Problem
Where does the word "button" appear in the entries below? Copy each line that holds it.

Excerpted data

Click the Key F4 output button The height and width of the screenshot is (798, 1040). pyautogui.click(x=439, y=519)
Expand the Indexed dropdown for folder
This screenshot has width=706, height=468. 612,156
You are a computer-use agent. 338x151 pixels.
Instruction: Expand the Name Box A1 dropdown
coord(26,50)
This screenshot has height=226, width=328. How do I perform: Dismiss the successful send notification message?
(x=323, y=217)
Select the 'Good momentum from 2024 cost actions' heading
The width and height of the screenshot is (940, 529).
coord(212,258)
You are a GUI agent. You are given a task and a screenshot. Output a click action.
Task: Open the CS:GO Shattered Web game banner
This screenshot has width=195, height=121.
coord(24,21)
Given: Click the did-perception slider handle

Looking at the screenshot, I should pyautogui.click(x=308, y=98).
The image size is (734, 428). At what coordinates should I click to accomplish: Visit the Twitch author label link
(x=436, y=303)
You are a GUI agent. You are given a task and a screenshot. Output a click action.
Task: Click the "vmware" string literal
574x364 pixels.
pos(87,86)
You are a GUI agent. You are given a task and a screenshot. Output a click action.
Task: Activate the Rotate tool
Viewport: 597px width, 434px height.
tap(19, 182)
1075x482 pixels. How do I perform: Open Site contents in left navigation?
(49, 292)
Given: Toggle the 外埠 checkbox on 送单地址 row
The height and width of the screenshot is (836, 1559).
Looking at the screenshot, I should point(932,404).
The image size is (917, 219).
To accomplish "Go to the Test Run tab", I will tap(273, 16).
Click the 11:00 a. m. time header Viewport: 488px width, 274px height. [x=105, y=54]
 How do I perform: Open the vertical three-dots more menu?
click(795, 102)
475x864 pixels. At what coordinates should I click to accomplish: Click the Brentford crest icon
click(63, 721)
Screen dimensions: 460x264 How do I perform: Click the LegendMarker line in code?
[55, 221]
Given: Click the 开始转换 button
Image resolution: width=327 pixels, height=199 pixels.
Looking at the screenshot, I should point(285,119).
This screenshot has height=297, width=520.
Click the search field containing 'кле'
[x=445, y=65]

Exercise solution
Click the Key F4 output button The height and width of the screenshot is (798, 1040). pyautogui.click(x=439, y=519)
Given: Click the 开始转换 button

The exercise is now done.